Lenacapavir's 100% Efficacy: Gilead's Step Towards HIV Prevention
Jared Baeten, MD, PhD emphasizes the importance of the innovative PURPOSE 1 study in the fight against HIV, coinciding with National HIV Testing Day, today serves as a reminder of the ongoing efforts to expand testing access and develop new tools to combat HIV globally.
On June 20, 2024, Gilead Sciences unveiled groundbreaking results from its Phase 3 PURPOSE 1 trial of lenacapavir, a twice-yearly injectable HIV-1 capsid inhibitor. The trial demonstrated 100% effectiveness in preventing HIV transmission among cisgender women, prompting the recommendation to halt the blinded phase early due to lenacapavir's superiority over current oral treatments like Truvada and Descovy in both efficacy and safety.
The independent Data Monitoring Committee recommended halting the blinded phase of the trial after an interim analysis, prompted by lenacapavir's superiority over current oral HIV prevention treatments—specifically Truvada and Descovy—in both efficacy and safety.
Jared Baeten, MD, PhD, vice president of Clinical Development at Gilead Sciences, commented on the trial's success:
“This is a three-arm randomized trial of Lenacapavir, Descovy - a twice-a-year injection, Descovy once a day pill, and Truvada a once a day pill as well, that's that's been established for for over a decade for HIV prevention. The results of the trial released early after an interim analysis by an independent data safety and monitoring committee revealed that Lenacapavir was superior to both to daily, early Truvada and to the background HIV incidents, a measure of what HIV incidence would have been if nobody had been using PrEP.”
PURPOSE 1, conducted across 25 sites in South Africa and three in Uganda with over 5,300 participants aged 16-25, confirmed lenacapavir's superiority over Truvada in preventing HIV transmission, showing a statistically significant difference (p<0.0001). Importantly, lenacapavir was well-tolerated with no new safety concerns identified.
“Lenacapavir was well tolerated. It's a medication that's already approved for the treatment of HIV, with no new safety considerations in our perusal of the data compared to what's already what's already in the label for Lenacapavir for HIV treatment. All together, this really sets up for a medication that could be given just twice a year, privately discreetly, for someone to be able to really substantially reduce their HIV chances.”
These findings are part of Gilead's broader PURPOSE program, which includes extensive and diverse HIV prevention trials. The program aims to innovate in scientific approaches, trial design, and community engagement, particularly in underserved populations.
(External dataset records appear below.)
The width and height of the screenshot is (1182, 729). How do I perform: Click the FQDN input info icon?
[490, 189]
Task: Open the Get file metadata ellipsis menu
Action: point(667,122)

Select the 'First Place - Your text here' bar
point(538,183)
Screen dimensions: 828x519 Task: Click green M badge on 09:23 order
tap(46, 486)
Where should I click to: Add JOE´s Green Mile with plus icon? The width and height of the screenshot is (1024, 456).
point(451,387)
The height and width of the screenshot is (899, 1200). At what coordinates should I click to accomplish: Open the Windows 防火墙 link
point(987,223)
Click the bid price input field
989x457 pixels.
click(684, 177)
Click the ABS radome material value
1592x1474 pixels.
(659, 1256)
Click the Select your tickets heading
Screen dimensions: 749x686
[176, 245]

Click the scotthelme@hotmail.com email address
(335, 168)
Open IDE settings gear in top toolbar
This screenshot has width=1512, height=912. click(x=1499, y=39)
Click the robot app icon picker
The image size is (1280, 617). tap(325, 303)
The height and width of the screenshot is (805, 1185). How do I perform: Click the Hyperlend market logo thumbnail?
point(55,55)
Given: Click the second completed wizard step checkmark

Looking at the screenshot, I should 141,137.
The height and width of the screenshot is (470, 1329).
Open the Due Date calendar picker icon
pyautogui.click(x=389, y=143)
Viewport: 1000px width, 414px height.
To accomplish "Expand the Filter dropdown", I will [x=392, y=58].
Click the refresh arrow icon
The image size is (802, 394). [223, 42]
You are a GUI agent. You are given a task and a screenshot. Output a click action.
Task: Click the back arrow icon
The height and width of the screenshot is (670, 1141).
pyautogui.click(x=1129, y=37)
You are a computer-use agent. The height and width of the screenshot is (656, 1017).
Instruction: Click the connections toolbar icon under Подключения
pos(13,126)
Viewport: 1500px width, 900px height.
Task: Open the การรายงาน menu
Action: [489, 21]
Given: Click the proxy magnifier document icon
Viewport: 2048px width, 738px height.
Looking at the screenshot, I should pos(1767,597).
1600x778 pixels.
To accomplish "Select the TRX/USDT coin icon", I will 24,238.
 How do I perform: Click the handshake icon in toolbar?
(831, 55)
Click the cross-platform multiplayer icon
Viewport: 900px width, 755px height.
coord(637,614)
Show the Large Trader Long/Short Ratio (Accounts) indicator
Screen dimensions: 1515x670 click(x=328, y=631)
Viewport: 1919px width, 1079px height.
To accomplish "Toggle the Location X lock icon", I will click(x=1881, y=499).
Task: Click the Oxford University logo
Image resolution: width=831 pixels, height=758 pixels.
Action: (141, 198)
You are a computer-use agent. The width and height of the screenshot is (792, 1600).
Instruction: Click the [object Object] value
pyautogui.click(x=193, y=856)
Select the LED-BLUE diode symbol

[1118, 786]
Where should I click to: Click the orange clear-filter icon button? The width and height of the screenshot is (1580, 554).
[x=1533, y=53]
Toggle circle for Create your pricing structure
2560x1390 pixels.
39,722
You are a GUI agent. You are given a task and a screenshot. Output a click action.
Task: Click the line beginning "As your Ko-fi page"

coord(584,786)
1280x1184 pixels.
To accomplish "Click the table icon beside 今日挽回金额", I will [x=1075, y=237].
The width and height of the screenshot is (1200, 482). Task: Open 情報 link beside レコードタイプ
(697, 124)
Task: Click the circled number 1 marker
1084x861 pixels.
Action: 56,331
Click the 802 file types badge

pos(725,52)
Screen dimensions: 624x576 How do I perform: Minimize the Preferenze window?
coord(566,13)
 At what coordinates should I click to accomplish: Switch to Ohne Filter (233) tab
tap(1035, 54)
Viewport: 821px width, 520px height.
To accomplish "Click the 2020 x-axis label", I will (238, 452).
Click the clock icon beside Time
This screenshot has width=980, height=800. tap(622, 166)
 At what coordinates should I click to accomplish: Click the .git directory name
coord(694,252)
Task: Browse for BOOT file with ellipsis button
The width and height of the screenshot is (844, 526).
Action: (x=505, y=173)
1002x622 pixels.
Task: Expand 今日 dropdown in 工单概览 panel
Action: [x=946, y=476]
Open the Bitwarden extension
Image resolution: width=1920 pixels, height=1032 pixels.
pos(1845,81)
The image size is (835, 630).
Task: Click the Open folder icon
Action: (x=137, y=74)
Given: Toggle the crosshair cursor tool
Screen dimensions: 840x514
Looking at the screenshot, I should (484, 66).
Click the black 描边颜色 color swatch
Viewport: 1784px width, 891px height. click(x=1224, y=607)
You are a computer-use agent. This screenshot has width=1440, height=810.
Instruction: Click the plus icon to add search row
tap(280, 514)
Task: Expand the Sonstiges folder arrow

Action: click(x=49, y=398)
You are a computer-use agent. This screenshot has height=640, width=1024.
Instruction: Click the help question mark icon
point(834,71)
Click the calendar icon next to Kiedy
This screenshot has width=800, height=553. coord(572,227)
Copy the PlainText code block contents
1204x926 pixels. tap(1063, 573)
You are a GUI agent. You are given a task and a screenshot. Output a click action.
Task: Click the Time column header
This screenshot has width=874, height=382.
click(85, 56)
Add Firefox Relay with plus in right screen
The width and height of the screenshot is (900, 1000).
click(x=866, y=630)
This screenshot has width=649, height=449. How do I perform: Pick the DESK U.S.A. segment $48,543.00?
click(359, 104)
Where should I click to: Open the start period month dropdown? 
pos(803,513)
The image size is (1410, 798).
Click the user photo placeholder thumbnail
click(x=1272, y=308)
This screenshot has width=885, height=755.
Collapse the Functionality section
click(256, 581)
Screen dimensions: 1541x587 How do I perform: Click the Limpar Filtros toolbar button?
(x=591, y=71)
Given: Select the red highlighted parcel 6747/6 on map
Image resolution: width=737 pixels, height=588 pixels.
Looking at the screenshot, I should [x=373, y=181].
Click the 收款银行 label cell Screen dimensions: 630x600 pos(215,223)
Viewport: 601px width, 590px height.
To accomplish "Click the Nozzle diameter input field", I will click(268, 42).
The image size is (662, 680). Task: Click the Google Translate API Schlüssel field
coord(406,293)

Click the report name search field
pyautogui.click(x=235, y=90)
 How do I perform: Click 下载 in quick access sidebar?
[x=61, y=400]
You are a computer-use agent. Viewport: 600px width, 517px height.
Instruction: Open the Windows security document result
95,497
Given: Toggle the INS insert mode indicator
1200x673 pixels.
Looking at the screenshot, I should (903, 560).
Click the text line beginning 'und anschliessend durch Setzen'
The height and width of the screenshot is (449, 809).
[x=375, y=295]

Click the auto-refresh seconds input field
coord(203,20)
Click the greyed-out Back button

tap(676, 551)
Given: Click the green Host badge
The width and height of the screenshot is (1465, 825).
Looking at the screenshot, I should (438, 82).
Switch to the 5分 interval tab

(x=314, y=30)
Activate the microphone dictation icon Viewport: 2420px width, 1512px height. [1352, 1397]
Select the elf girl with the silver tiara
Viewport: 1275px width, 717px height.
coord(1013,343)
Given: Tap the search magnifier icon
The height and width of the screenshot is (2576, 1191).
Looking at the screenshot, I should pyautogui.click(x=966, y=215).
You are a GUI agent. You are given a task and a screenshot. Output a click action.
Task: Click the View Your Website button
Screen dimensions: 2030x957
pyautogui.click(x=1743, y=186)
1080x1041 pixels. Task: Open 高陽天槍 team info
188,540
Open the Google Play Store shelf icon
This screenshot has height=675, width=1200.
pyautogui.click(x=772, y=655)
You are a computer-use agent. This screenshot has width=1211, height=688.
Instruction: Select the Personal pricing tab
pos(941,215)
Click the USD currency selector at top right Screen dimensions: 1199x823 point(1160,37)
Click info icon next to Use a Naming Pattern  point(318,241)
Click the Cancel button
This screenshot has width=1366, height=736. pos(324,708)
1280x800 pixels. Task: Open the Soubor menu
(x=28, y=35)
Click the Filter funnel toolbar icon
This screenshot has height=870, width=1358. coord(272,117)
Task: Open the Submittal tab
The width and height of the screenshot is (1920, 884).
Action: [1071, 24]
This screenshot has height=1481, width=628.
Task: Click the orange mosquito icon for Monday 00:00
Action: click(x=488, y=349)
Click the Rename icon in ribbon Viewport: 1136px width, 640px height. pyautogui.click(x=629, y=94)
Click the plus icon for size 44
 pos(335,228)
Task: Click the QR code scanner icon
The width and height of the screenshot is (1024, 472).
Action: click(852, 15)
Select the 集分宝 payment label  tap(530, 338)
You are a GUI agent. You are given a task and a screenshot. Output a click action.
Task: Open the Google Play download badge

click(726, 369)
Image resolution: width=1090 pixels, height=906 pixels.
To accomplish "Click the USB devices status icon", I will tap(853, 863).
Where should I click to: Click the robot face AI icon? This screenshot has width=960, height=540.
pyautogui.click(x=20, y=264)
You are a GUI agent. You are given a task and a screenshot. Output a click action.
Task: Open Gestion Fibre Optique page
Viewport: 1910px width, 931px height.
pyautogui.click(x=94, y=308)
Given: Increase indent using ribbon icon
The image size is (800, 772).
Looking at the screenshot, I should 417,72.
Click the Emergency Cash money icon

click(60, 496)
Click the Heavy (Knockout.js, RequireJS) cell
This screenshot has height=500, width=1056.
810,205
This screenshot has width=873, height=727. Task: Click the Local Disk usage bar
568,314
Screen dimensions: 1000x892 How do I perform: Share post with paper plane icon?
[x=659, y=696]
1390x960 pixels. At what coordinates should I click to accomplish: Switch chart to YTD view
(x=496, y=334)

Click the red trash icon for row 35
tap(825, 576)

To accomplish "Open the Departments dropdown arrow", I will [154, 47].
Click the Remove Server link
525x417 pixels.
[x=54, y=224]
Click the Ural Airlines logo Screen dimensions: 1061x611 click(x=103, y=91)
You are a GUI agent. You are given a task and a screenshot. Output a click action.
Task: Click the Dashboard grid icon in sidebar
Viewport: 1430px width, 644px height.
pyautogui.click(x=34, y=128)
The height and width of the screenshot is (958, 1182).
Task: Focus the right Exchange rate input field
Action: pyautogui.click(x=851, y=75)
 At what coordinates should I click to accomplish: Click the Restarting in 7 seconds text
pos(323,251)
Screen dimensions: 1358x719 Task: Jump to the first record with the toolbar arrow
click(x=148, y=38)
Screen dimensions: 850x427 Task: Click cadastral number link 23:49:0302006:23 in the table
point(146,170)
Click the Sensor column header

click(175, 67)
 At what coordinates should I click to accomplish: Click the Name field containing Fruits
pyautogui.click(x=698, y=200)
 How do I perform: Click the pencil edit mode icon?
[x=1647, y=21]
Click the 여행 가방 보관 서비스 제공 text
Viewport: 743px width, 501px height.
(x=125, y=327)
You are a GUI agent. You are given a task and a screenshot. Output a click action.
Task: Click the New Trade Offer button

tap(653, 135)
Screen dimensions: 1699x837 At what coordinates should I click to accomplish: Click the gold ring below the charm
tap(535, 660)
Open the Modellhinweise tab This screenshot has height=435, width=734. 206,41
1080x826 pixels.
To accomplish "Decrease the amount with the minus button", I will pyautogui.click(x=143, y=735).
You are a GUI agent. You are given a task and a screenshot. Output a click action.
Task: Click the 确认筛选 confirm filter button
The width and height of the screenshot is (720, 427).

“There has been community engagement throughout the trials, with standing community accountability groups established for both to reflect the diverse populations involved in terms of geography, gender, and race/ethnicity. They've walked hand-in-hand with us and held us accountable on how to conduct these trials better—how to formulate the right questions, communicate results effectively, and ensure inclusivity from the outset.”
Looking ahead, Gilead plans to submit regulatory filings based on combined results from PURPOSE 1 and ongoing trials like PURPOSE 2.
“For the PURPOSE program, in particular, engagement with the community on how to design and implement the trials began before words even went onto paper to write up the protocol. I've been extraordinarily lucky to see this in full action. For both of the primary PURPOSE trials—there are two Phase 3 trials, one being PURPOSE 1, and a second one among cisgender men, transgender women, transgender men, and gender non-binary individuals called PURPOSE 2—that trial is still ongoing.”